The cure for worry is to not let the world influence us. Stop living for things and start living for God (Luke 12:31). Nothing simplifies life like putting God first!
On the other hand, we must avoid the false peace that prosperity brings. “I have it made!” said the farmer. I can take it easy!” If your peace is based on temporary values, and not eternal values, you have a false peace.
A worldly-minded person looks at material things and immediately thinks of security. There is no security in things. The farmer was celebrating false success and enjoying false satisfaction. He said, “Soul, thou has much good laid up for many years!” That very night he died.
It is not sinful to provide for the future and God wants us to enjoy the blessings of life. But He does not want us to depend on things – He wants us to depend on Him.
It is all a matter of the heart.
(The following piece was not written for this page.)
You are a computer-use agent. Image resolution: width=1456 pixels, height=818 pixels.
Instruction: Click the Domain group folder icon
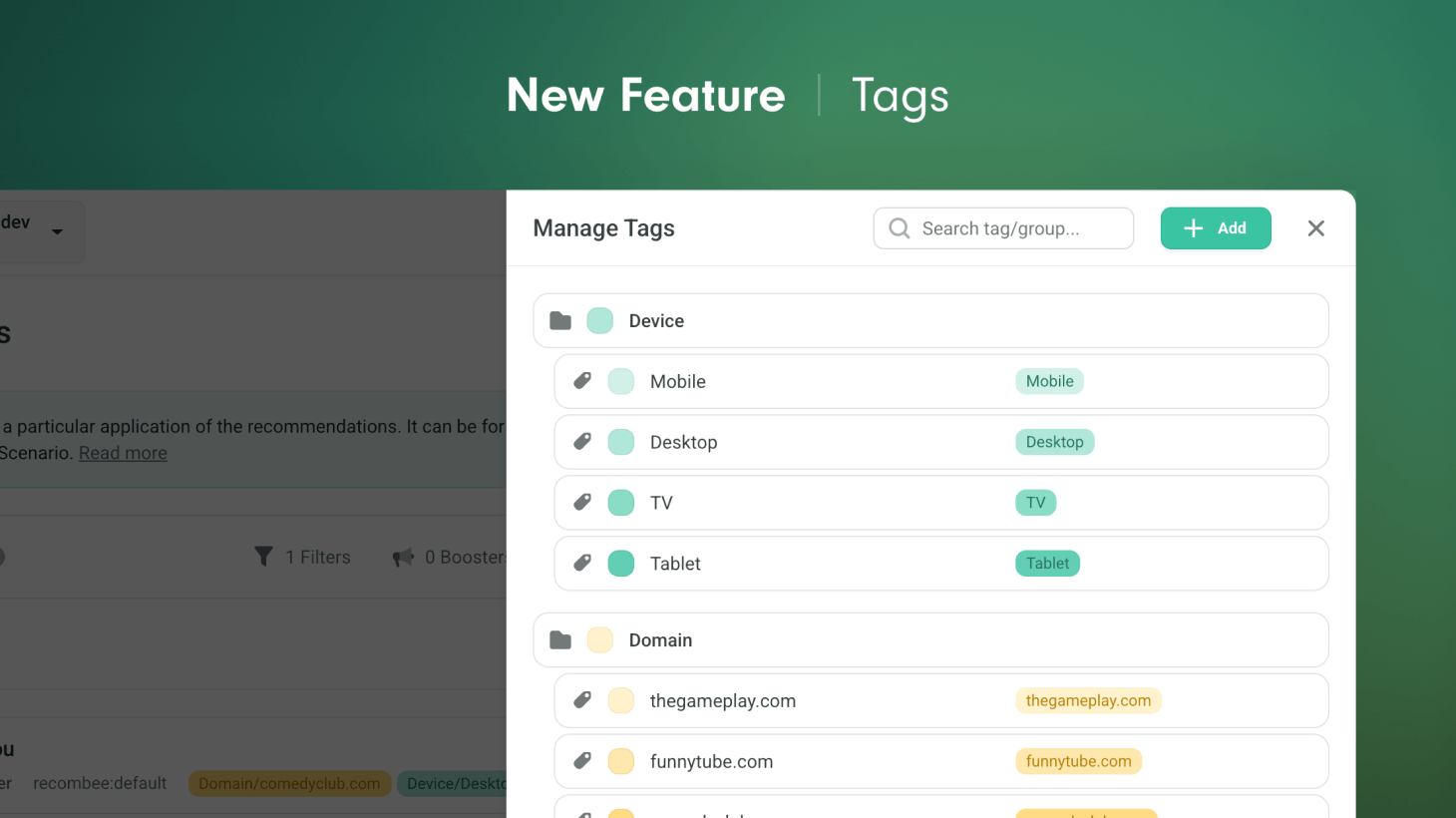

If we love God, surrender all to Him, and put Him first in our lives, then whatever temporary blessings we receive will draw us closer to Him. But if you realize that things and priorities of this world have pulled you further away from Jesus and His church, you need to turn back to Him. Don’t let anything pull you away from Jesus Christ.
So what can we do if we have a problem with covetousness? (And who dares say they don’t have a problem with it?)
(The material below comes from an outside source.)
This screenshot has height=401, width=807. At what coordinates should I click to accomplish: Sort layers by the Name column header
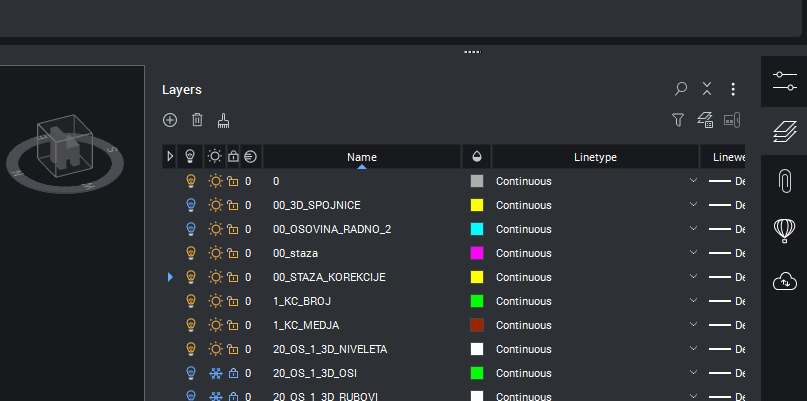(x=361, y=157)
First, when you are blessed with much, give generously. Our Lord does not reserve His strongest words for people blessed with wealth. He reserves His strongest words for those who are innately selfish and who hoard rather than give. And if you get more, give more. That doesn’t mean you have to give it all away. You can enjoy your money and share it.
Second, when you plan for the future, think terminally. The statistics on death are quite impressive. One out of one die. Plan with your own end in mind. You will realize that your mass of fortune—little or great—will simply become the property of those who did not work for it and who will not appreciate it nearly as much as you. Enjoy your possessions, but keep them in perspective. What will become of your things when you are gone?
Third, whether you have much or little, hold it loosely. Everything you have belongs to God. He owns it all. If you maintain that perspective, then your grip on things automatically loosens. And you begin to discover that God doesn’t care how much you have, whether a little or a lot; He simply wants your unquestioned devotion to Him.